Exercise instructions
Output the lines of the listing below exactly as they appear, beginning with the line that contains "I will coord(629,281)." and continuing through the line that contains "Screen dimensions: 1023x765", both included. Output only those lines.

Records shown
-.-.-

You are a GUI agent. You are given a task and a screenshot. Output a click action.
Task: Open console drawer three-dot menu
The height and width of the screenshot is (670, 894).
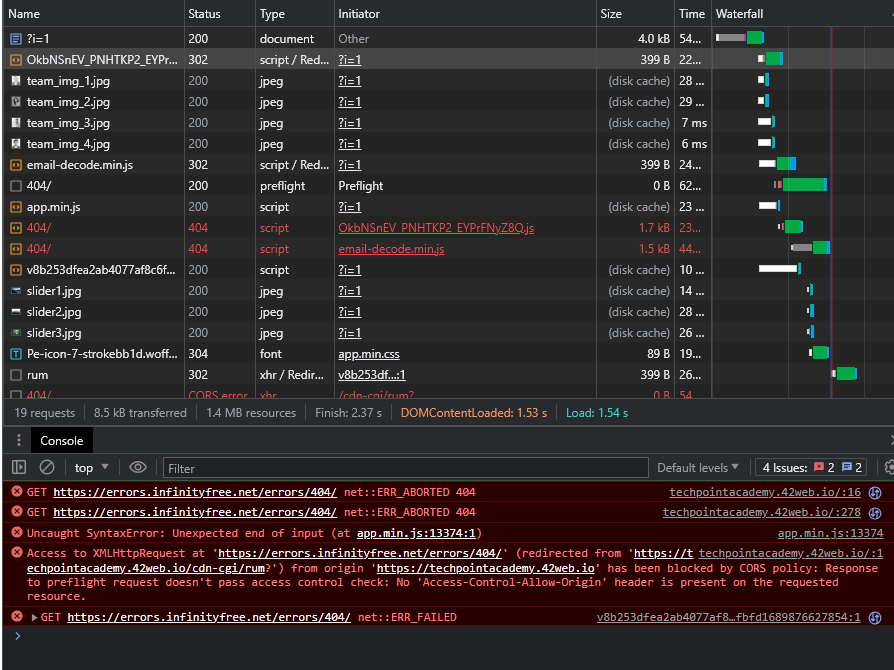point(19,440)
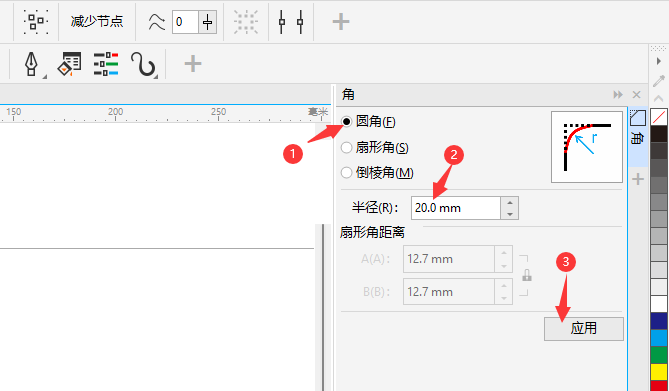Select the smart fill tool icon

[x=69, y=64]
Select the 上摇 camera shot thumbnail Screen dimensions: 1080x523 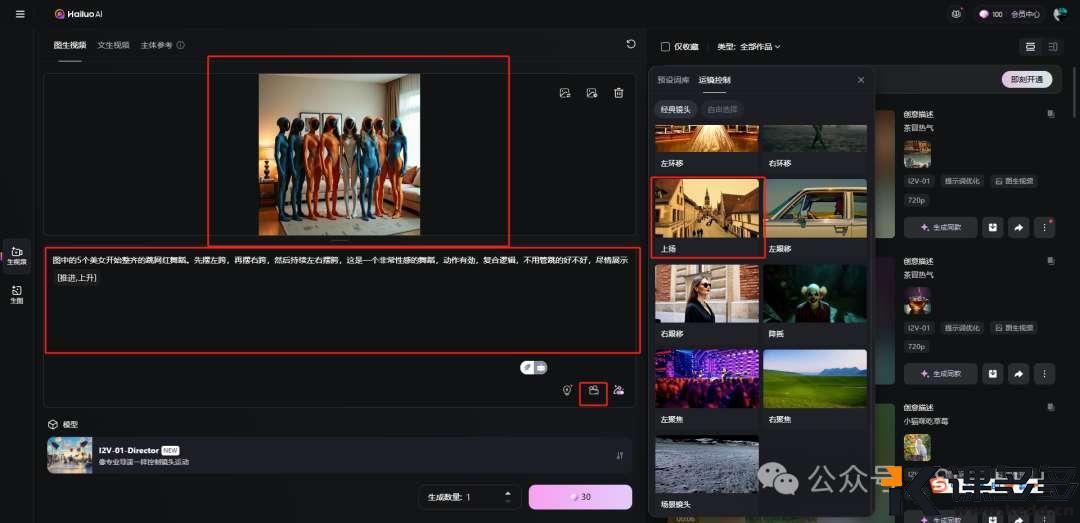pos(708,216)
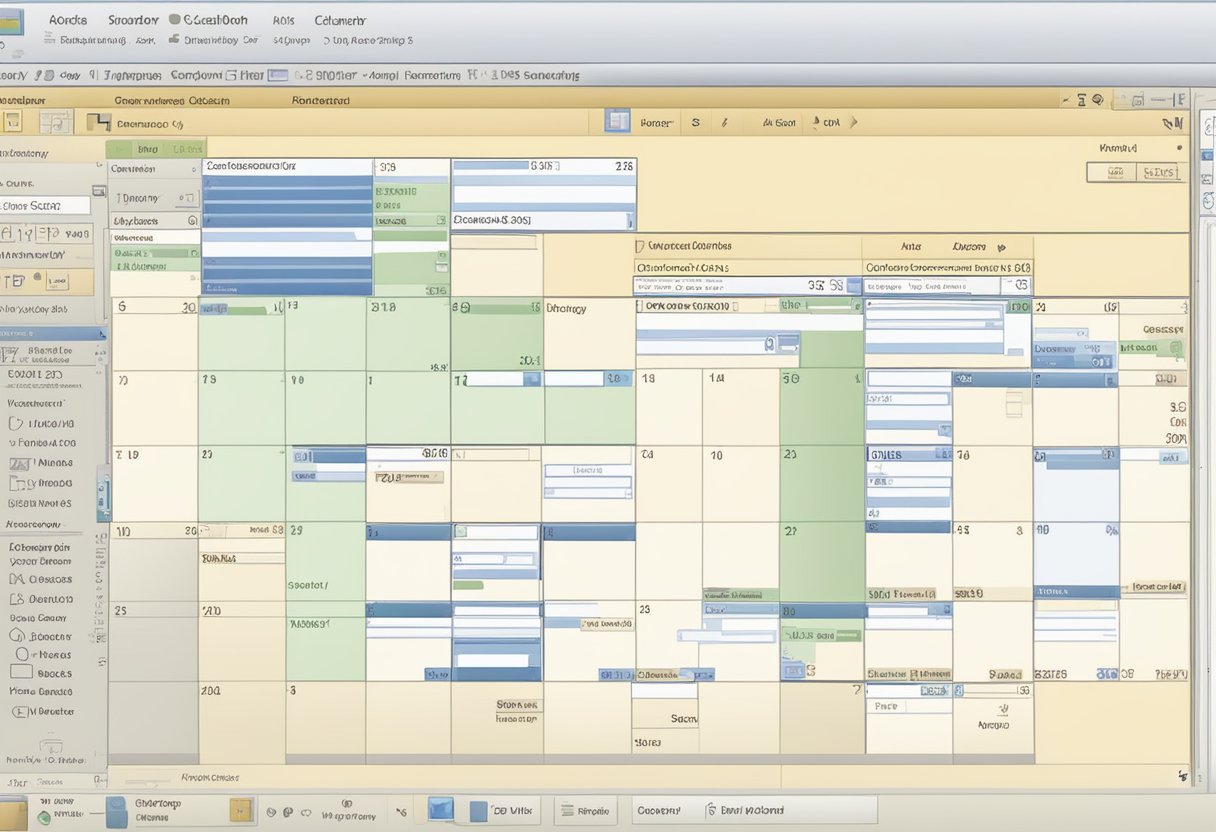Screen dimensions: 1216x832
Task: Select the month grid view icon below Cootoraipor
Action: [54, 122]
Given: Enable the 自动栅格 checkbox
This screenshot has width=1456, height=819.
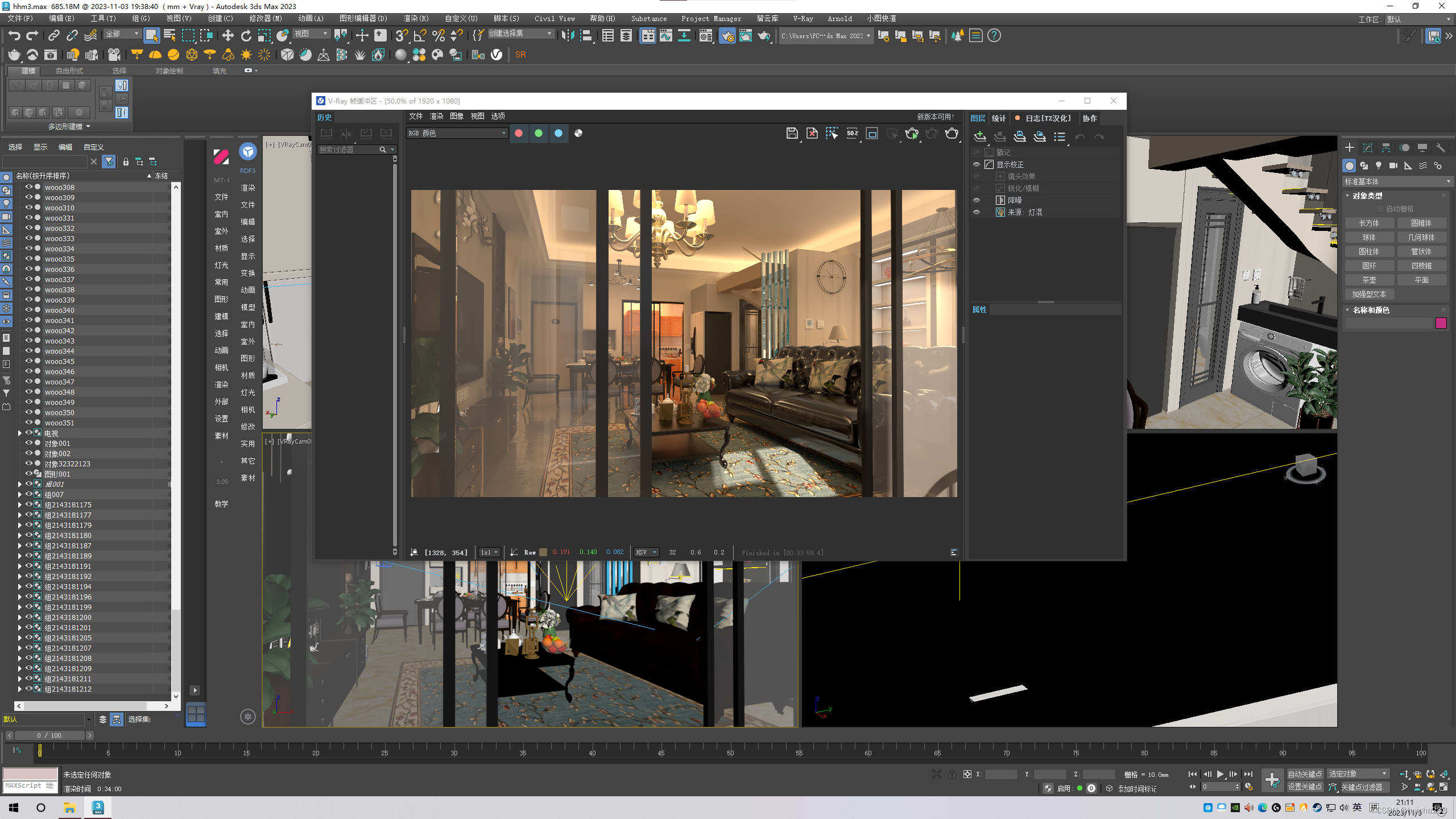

-.-.-

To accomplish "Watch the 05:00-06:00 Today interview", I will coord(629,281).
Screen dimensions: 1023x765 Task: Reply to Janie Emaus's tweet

-.-.-

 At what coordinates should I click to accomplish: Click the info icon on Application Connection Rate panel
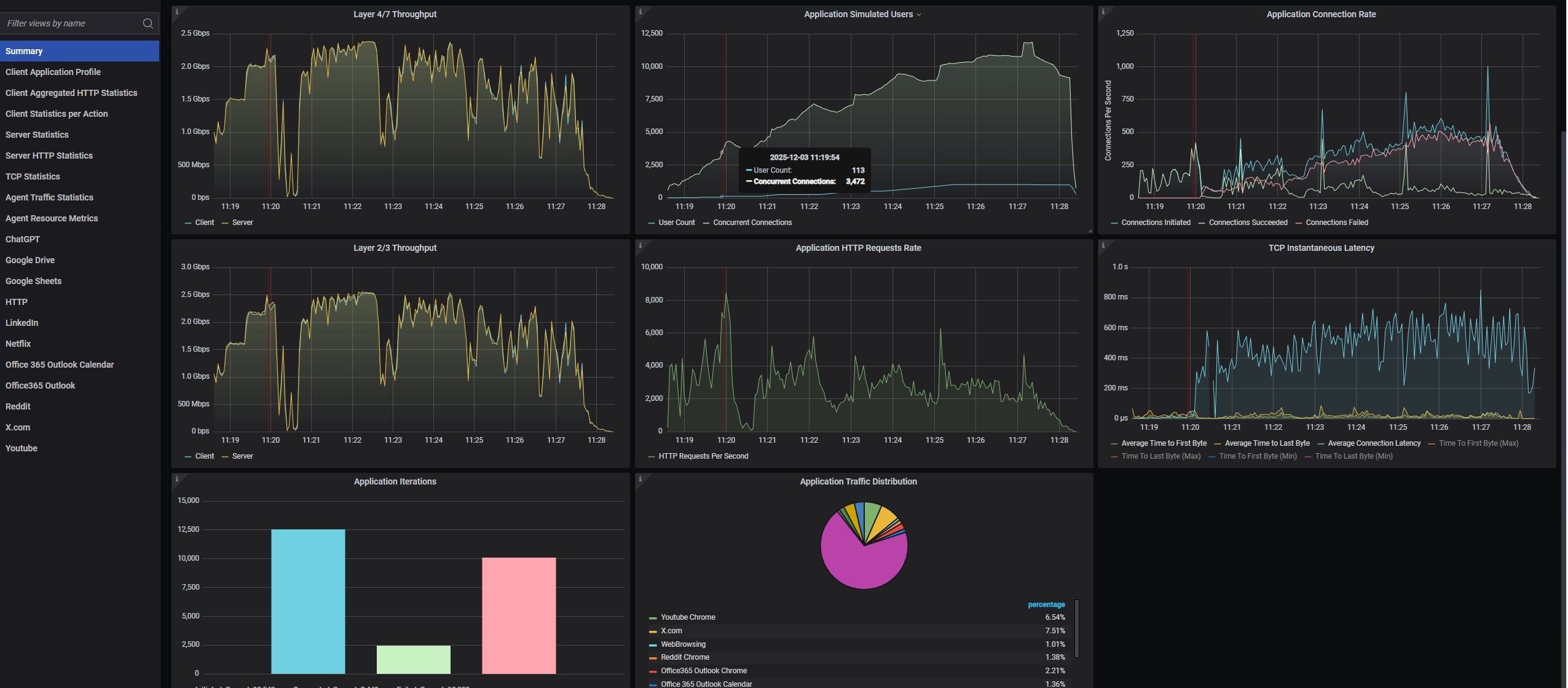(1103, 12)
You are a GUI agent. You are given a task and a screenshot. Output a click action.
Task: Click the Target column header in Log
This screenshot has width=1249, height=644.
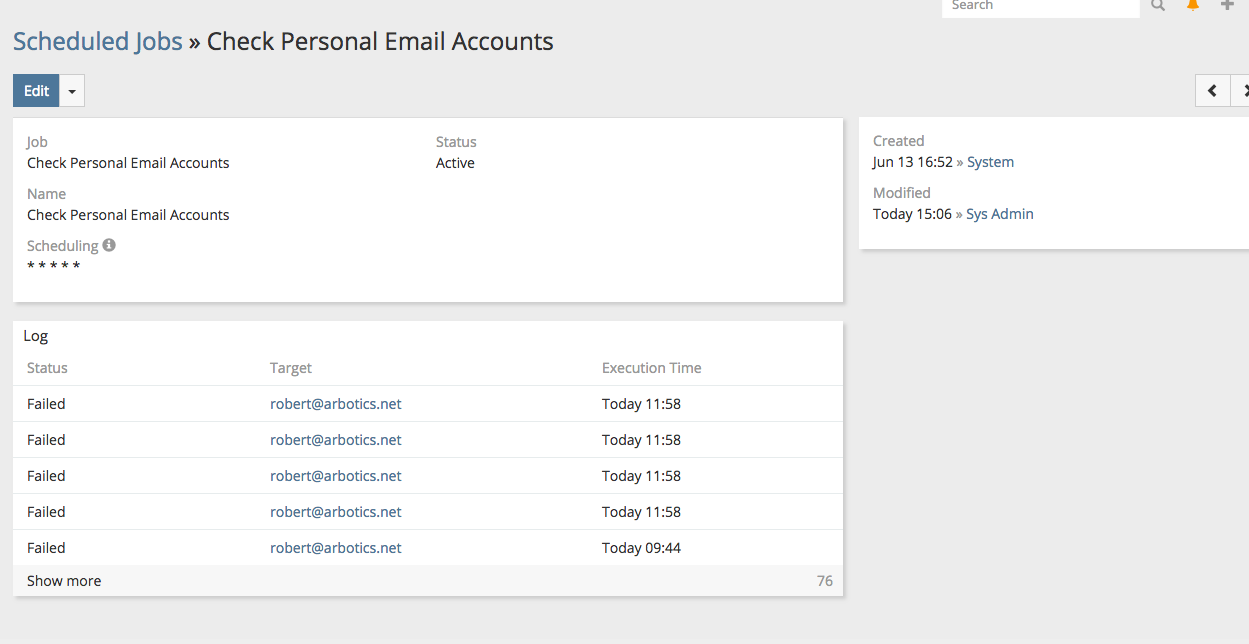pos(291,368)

-.-.-

The answer
To accomplish "Watch the 05:00-06:00 Today interview", I will coord(629,281).
Screen dimensions: 1023x765 Task: Reply to Janie Emaus's tweet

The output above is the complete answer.